→ DIRECTIONS
Reproduce the data below exactly as it appears, from its first line up to and including the line that contains "Open the Issues".

→ GIVEN ENTRIES
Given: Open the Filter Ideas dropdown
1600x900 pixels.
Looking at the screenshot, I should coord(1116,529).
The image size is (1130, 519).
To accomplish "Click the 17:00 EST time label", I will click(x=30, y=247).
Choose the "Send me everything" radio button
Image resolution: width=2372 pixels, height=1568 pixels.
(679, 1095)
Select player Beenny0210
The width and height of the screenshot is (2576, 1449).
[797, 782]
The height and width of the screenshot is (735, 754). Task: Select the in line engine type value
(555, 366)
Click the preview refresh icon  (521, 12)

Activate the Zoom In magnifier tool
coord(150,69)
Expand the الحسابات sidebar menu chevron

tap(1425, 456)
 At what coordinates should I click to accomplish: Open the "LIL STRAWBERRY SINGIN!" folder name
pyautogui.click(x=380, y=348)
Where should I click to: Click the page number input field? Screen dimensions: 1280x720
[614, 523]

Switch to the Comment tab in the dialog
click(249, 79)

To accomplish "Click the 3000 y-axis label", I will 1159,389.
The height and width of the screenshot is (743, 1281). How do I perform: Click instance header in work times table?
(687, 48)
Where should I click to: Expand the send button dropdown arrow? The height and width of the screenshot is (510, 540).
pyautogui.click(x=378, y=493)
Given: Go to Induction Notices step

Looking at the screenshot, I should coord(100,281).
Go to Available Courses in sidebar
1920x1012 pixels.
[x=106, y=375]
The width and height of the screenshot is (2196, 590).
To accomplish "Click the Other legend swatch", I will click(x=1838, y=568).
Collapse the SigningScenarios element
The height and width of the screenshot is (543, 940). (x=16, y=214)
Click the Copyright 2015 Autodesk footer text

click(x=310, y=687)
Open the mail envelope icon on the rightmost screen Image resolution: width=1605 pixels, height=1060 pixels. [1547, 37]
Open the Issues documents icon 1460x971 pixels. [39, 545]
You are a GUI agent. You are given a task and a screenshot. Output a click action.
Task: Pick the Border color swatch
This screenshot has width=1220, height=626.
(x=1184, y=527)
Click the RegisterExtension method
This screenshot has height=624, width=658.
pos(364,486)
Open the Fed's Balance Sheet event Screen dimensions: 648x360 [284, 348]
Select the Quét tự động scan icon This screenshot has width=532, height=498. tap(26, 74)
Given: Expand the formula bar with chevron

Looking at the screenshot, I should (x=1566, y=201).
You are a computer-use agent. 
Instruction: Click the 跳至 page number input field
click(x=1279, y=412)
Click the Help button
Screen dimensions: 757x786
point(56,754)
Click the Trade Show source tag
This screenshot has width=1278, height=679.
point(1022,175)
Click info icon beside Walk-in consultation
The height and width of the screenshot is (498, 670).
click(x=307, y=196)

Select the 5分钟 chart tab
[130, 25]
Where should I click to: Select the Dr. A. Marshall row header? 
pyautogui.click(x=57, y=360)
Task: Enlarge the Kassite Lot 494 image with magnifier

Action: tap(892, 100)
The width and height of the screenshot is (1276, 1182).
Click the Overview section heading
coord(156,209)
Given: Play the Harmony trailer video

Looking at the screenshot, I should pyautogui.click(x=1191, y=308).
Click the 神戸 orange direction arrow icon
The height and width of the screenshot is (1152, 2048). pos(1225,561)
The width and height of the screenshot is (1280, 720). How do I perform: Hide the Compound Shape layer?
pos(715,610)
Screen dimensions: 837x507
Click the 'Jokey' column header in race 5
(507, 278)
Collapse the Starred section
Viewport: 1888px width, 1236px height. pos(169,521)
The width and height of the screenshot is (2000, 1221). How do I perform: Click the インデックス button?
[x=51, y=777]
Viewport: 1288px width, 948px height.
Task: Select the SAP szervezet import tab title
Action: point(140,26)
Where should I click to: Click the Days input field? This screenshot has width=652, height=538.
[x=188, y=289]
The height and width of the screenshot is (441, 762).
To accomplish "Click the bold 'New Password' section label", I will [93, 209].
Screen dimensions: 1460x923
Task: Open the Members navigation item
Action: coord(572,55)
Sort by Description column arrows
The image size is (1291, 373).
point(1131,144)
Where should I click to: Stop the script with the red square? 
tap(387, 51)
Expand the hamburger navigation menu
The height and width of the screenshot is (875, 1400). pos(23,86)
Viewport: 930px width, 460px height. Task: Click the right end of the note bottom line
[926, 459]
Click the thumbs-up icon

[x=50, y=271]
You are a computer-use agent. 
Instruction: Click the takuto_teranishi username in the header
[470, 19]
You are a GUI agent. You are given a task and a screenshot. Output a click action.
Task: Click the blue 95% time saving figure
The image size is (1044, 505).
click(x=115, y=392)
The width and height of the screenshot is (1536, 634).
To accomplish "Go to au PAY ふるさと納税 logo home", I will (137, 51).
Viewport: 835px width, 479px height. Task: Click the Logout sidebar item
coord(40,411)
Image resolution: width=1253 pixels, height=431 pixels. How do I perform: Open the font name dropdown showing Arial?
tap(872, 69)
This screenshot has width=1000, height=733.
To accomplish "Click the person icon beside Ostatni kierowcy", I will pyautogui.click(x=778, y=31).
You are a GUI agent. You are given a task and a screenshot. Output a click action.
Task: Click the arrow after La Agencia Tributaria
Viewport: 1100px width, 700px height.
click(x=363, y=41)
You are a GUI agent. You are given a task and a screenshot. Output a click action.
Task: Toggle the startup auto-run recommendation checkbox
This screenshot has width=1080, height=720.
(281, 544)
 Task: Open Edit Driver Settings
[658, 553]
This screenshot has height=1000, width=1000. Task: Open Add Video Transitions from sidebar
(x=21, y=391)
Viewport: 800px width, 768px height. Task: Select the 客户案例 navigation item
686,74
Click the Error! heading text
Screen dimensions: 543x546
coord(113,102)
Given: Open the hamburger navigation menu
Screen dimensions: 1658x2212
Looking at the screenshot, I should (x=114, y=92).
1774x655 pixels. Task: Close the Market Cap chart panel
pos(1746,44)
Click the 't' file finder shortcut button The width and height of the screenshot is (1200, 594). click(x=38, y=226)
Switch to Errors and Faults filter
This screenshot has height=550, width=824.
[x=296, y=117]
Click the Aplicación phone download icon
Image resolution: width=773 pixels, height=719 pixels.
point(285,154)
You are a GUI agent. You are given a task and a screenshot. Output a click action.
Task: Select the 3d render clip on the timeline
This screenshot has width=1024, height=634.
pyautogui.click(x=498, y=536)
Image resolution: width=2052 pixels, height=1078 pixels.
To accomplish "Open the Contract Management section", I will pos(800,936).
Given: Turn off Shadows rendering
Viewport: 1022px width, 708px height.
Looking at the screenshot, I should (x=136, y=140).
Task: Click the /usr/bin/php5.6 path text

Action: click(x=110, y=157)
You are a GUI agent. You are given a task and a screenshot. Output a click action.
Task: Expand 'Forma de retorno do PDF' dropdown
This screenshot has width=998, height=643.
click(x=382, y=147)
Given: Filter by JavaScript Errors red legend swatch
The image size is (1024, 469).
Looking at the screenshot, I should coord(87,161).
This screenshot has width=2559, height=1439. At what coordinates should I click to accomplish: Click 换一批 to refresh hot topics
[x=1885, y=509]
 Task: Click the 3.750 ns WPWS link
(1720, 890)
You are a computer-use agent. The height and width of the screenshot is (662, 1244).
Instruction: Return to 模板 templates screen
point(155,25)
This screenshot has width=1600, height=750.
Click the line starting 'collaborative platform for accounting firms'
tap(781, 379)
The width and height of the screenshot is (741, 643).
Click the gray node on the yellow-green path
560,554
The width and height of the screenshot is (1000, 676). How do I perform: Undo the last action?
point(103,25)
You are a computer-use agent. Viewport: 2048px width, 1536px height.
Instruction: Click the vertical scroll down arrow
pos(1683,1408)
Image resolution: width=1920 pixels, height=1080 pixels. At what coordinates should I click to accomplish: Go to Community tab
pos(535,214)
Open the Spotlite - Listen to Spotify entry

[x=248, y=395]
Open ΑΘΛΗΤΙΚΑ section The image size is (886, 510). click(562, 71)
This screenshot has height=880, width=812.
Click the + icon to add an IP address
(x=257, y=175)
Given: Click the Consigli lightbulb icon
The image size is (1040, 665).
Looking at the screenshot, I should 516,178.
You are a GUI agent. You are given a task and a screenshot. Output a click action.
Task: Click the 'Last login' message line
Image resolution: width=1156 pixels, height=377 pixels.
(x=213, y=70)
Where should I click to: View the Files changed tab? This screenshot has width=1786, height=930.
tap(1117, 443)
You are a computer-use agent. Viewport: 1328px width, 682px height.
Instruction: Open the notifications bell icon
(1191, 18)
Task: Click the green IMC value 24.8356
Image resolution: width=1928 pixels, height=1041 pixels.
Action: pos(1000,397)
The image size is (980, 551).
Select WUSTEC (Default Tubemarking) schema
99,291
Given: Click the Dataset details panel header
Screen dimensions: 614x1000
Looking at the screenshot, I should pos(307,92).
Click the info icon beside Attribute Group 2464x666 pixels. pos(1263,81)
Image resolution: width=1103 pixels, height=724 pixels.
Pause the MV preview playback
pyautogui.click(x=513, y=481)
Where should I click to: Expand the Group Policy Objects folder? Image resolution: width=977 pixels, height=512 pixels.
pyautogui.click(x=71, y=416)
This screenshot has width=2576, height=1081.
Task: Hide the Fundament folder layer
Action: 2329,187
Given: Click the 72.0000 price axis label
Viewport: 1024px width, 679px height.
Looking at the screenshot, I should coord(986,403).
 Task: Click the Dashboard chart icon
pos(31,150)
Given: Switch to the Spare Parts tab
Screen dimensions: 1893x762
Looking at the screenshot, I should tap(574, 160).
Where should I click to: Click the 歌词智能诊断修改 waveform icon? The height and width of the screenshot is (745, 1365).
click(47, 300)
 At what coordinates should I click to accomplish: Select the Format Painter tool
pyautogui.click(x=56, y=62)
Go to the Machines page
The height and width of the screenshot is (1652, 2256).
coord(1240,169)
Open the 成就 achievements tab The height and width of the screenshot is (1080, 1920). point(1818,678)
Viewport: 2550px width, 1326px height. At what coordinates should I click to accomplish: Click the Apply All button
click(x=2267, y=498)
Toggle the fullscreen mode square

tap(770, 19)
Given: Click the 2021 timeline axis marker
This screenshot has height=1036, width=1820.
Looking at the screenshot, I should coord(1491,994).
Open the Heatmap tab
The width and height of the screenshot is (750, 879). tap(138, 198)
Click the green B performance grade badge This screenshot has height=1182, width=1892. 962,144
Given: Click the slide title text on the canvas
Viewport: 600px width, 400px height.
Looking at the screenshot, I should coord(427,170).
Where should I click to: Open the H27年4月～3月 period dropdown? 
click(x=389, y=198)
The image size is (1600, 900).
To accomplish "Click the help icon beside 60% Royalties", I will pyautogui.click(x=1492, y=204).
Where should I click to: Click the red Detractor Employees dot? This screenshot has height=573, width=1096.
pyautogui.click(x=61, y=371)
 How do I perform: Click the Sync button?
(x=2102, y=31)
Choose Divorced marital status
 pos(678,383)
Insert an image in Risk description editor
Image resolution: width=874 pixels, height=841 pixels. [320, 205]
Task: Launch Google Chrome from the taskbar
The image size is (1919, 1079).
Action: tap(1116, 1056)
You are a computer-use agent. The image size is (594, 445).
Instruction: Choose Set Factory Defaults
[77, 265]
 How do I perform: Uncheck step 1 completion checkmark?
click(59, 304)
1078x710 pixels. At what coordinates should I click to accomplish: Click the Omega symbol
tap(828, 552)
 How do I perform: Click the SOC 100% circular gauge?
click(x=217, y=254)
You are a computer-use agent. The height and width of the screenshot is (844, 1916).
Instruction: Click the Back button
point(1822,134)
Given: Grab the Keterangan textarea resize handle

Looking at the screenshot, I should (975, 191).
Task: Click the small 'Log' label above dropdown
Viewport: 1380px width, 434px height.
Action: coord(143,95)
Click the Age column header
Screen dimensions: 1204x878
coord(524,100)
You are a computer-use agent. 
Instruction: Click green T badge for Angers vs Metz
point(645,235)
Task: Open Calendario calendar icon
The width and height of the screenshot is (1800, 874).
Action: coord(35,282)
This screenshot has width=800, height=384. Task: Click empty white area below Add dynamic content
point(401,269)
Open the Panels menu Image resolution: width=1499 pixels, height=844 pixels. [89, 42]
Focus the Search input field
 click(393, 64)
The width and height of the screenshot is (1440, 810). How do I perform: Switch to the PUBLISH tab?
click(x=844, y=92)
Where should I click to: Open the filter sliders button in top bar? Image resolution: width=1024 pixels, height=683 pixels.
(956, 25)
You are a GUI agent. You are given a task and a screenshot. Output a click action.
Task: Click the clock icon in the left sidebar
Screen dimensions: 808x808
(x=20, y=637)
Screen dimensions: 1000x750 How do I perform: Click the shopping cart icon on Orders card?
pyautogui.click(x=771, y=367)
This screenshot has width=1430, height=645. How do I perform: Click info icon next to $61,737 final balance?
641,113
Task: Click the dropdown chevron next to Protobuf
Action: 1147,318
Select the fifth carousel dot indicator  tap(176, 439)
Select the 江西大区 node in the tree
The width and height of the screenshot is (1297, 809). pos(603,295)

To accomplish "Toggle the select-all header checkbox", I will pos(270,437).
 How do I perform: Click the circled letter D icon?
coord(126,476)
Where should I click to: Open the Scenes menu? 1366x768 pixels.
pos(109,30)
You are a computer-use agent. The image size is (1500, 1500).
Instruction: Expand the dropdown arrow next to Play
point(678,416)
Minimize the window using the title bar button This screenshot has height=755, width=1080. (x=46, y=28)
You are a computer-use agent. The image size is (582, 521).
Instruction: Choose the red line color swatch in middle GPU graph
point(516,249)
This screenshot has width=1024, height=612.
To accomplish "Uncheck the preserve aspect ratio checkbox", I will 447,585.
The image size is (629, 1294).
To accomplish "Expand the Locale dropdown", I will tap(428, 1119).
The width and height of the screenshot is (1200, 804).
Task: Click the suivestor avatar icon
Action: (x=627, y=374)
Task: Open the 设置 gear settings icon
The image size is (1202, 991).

→ RESULT FOR THIS EXERCISE
Given: Open the Filter Ideas dropdown
1600x900 pixels.
Looking at the screenshot, I should coord(1116,529).
The image size is (1130, 519).
To accomplish "Click the 17:00 EST time label", I will click(x=30, y=247).
Choose the "Send me everything" radio button
Image resolution: width=2372 pixels, height=1568 pixels.
(679, 1095)
Select player Beenny0210
The width and height of the screenshot is (2576, 1449).
[797, 782]
The height and width of the screenshot is (735, 754). Task: Select the in line engine type value
(555, 366)
Click the preview refresh icon  (521, 12)

Activate the Zoom In magnifier tool
coord(150,69)
Expand the الحسابات sidebar menu chevron

tap(1425, 456)
 At what coordinates should I click to accomplish: Open the "LIL STRAWBERRY SINGIN!" folder name
pyautogui.click(x=380, y=348)
Where should I click to: Click the page number input field? Screen dimensions: 1280x720
[614, 523]

Switch to the Comment tab in the dialog
click(249, 79)

To accomplish "Click the 3000 y-axis label", I will 1159,389.
The height and width of the screenshot is (743, 1281). How do I perform: Click instance header in work times table?
(687, 48)
Where should I click to: Expand the send button dropdown arrow? The height and width of the screenshot is (510, 540).
pyautogui.click(x=378, y=493)
Given: Go to Induction Notices step

Looking at the screenshot, I should coord(100,281).
Go to Available Courses in sidebar
1920x1012 pixels.
[x=106, y=375]
The width and height of the screenshot is (2196, 590).
To accomplish "Click the Other legend swatch", I will click(x=1838, y=568).
Collapse the SigningScenarios element
The height and width of the screenshot is (543, 940). (x=16, y=214)
Click the Copyright 2015 Autodesk footer text

click(x=310, y=687)
Open the mail envelope icon on the rightmost screen Image resolution: width=1605 pixels, height=1060 pixels. [1547, 37]
Open the Issues documents icon 1460x971 pixels. [39, 545]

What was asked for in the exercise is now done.